Fasting is one of the spiritual practices that John Wesley said we would often do, yet most Methodists and Christians don't participate in regularly. Some may choose to give something up during Lent (the 40 days leading up to Easter), but overall, Protestants don't fast.
What kinds of fasts are there?
In scripture, there are three types of fasts found. The most common fast is when a person abstains from all food, but not from water. This was probably the fast that Jesus participated in when he went into the desert for 40 days in Matthew 4:1-2 (cf. Luke 4:1-2).

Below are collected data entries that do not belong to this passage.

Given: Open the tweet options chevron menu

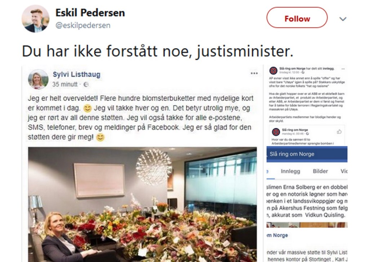Looking at the screenshot, I should click(x=343, y=19).
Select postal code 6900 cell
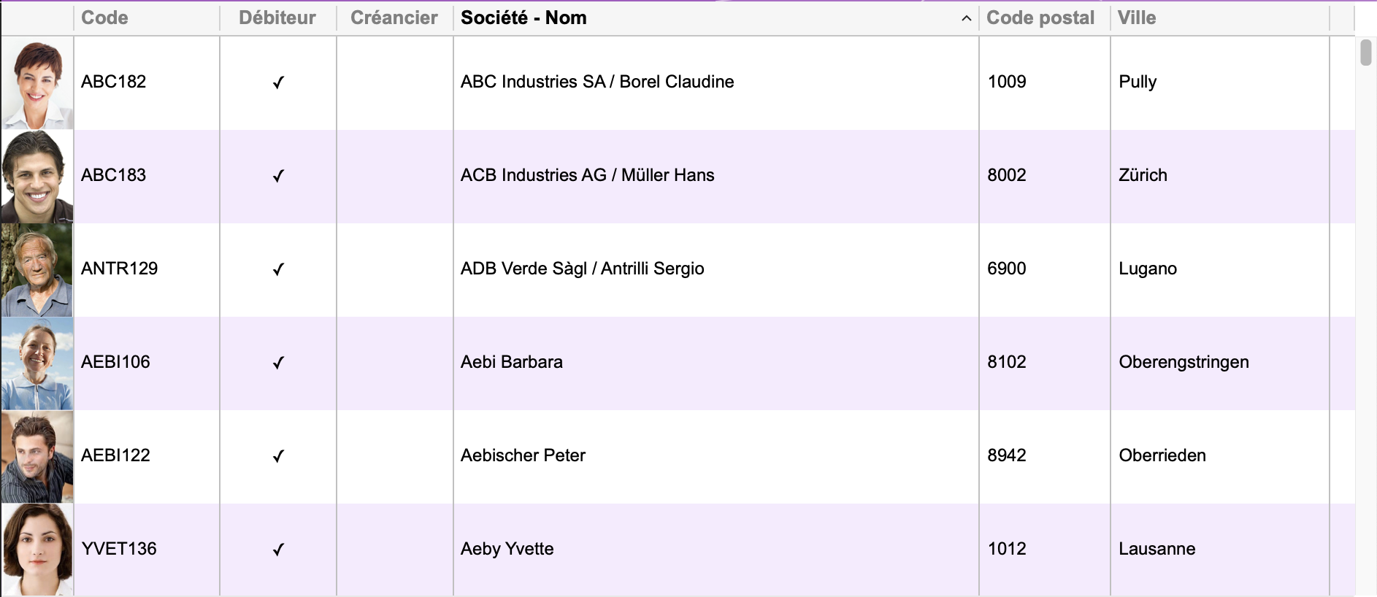Image resolution: width=1377 pixels, height=597 pixels. click(x=1007, y=269)
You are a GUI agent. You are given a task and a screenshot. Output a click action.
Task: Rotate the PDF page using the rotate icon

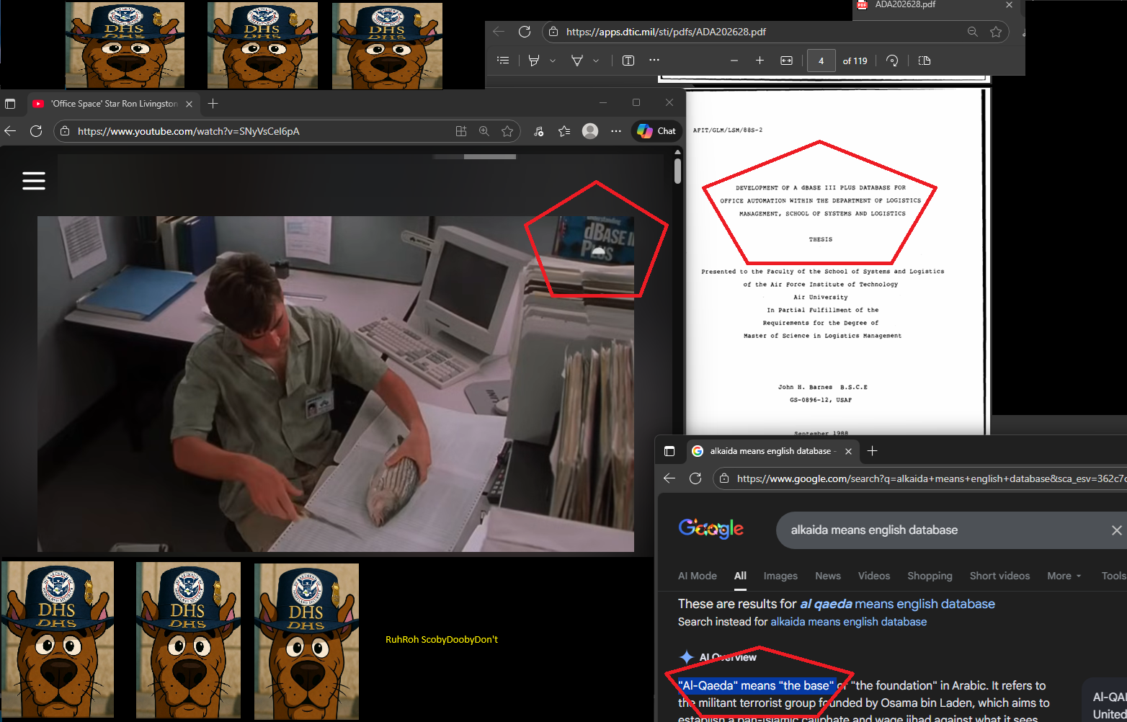(x=892, y=61)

There was also a partial fast, which meant a person had restricted diet, but still ate some food. This was common during periods of mourning. For example, Daniel ate no meat and drank no wine, he also applied no lotion to his body (Daniel 10:3).
The third type of fast was the absolute fast. This meant a person had no food or water, but it also couldn't be done for a very long time. It was often used for critical periods of prayer. For example, Esther didn't eat or drink for three days as she prepared for the national crisis (Esther 4:16). Paul also abstained from food and drink for three days with his dramatic conversion (Acts 9:9).
All three types of fasts can be done privately and corporately. Normally, fasting is done as a private prayer practice, but there have been times where the community has come together for a public fast. In Jewish culture, everyone was required to fast once every year during a public fast on the Day of Atonement (Leviticus 16:29-34, 23:37). They also fasted together in times of national emergency (2 Chronicles 20:1-4) and to seek God's guidance (Ezra 8:21-23).
For Us Today
As Christians today, we can take up the practice of fasting in many different ways We can choose an absolute fast from sun down on Saturday until lunch on Sunday, which is the Catholic tradition of preparing for communion. We can also decide to do a partial fast during the special times of the church year, like Lent (6 weeks before Easter), Advent (4 weeks before Christmas), and before special Sundays, like Pentecost Sunday.
Or, you could decide to add a single day of partial fasting every 4-6 weeks as a way of focusing on God. The purpose of fasting is to remind ourselves that we rely on God, not on anything of this earth. We spend more time in prayer and carve out space just for God in our busy schedules.
Where could you make space for God?
Source: NIV Application Commentary: New Testament, Volume on Matthew, p. 281.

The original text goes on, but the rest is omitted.